John Butt - Bach WTC - MusicWeb International
John Butt has a distinguished reputation as an
organist and harpsichordist, and collectors of recordings from the Linn label
will associate his name with distinguished releases from the Dunedin Consort.
Extensive and informative booklet notes with this recording of theWell-Tempered Clavier reveal something of the history and
content of the work, as well as a substantial section on approach to
performance. There is a link to the Linn site with an extended version of these
notes which also includes references, and anyone studying Bach's seminal
masterpiece or just keen on enriching their knowledge and appreciation of its
workings will find much to engage with here.
Presented in a
package which seems to fold out forever, this is an edition with a luxury feel
and one of those items which continues to hold me back from diving fully into
the intangible realm of downloads. I'm a harpsichord fan and grew up on this
music played by Gustav Leonhardt on a recording now available from Deutsche
Harmonia Mundi. This Linn recording is superbly produced, and is a very fine
recording of the harpsichord used by the Dunedin Consort, a copy of one by a
builder called Michael Mietke from about 1702-4. The sound is very easy on the
ears and by no means fatiguing as can so easily be the case with harpsichord.
Starting out with
this recording I was presented with a quandary. I'm all for new approaches and
am by no means attached to any particular school when it comes to this music:
Leonhardt, Gould, Richter, Woodward or Hewitt, I'm prepared to admire the
qualities of a recording and also prepared to admit my own shortcomings if
there are aspects of a performance I may have misunderstood. Elements in John
Butt's wohltemperierte have Marmite qualities: you will
either love them or hate them, so my advice even before really getting my teeth
into the actual music is to take a listen from the Linn website.
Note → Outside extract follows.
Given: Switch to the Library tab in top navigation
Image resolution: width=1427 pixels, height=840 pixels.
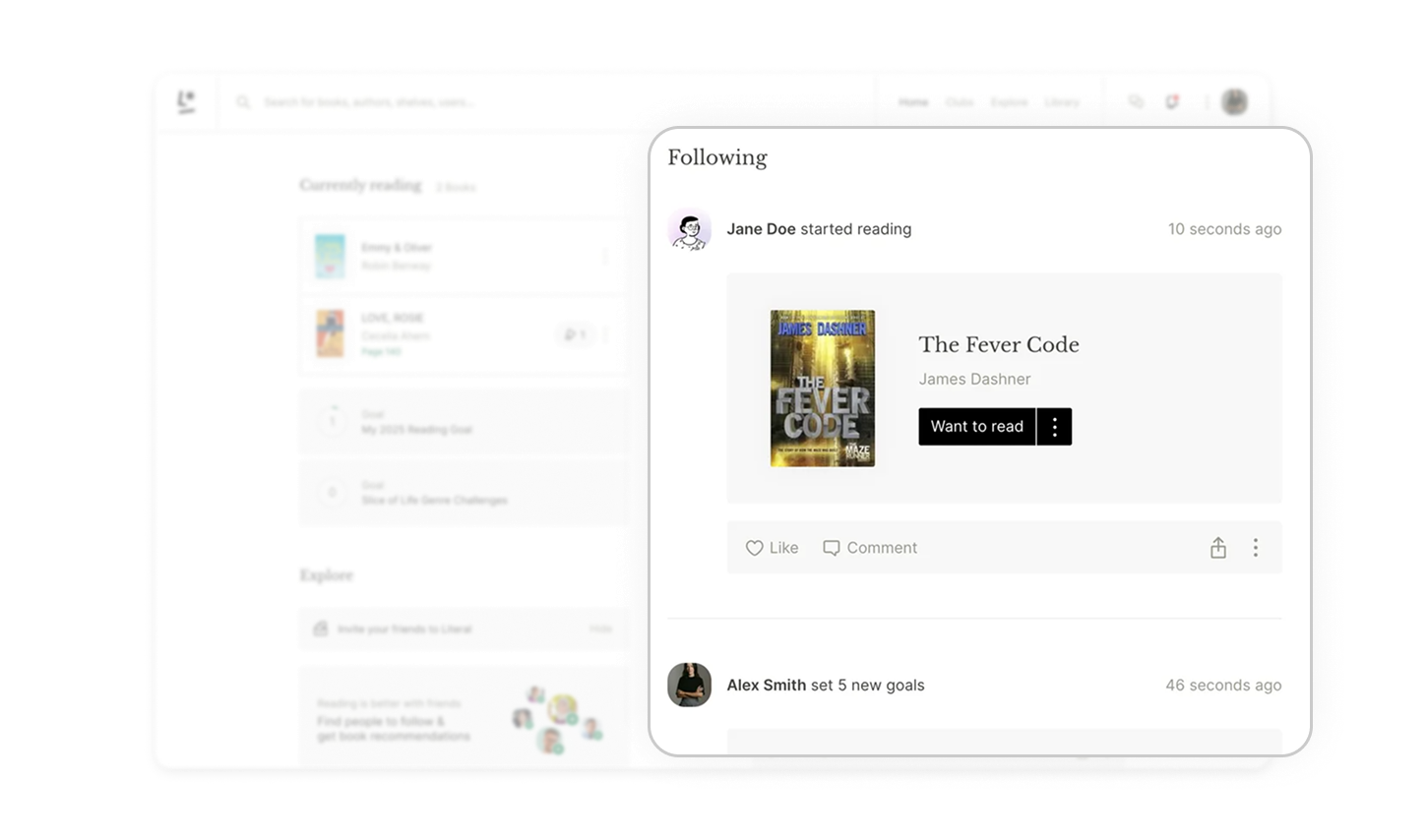Looking at the screenshot, I should click(1062, 102).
You can then
agree or disagree with anything I have to say.
...
I am in awe of Butt's keyboard prowess. The
final track on CD 1 is the Fugue No. 12 in F minor, the labyrinthine complexities of which are performed with
masterly skill and a fine sense of direction...Numbers with more
rapid tempi can be exciting and are performed with less complex interpretative
affect, and the Prelude No. 6 in D minor from Book II is a decent example, a
few moments of unexpected acceleration excepted - Butt has a tendency to rush
in odd places - the following fugue is also fine. This is perhaps the only way
I can sum up this Well Tempered Clavier, as being something which can be respected and admired, but
to my mind too often too minutely micro-managed in terms of drawing out and
exploring expressive points which Bach makes clearly enough with the notes as
written.
...
There are things to
admire in this recording of Das wohltemperierte Klavier. Once you've leapt over the hump which is the first Prelude in C major there are plenty of more
conventionally performed pieces and the production is exceptionally good, but
for me there are too many distracting questions this recording asks of the
listener. By no means are all of the preludes and fugues played with extreme
expressive emphases or oddly rushed passages, but this in itself is a serious
point. The question of expressive rhythmic distortion demands answers about
consistency: if one more or less lyrical movement is going to be played in this
way then why aren't others? Are we to consider this a new way of looking at how
the musician believes this is how Bach would have expected to hear his music -
or is this an extra layer of interpretation intended to raise the music's
expressive potential beyond that written by the composer?
I should get down
from the fence, and it would be all too easy to dismiss this set as a great
mound of notes which doesn't compete with the best of the rest. It's not my
place to make up the listeners' minds for them however. Have a listen and see
what you think: you may be pleasantly surprised.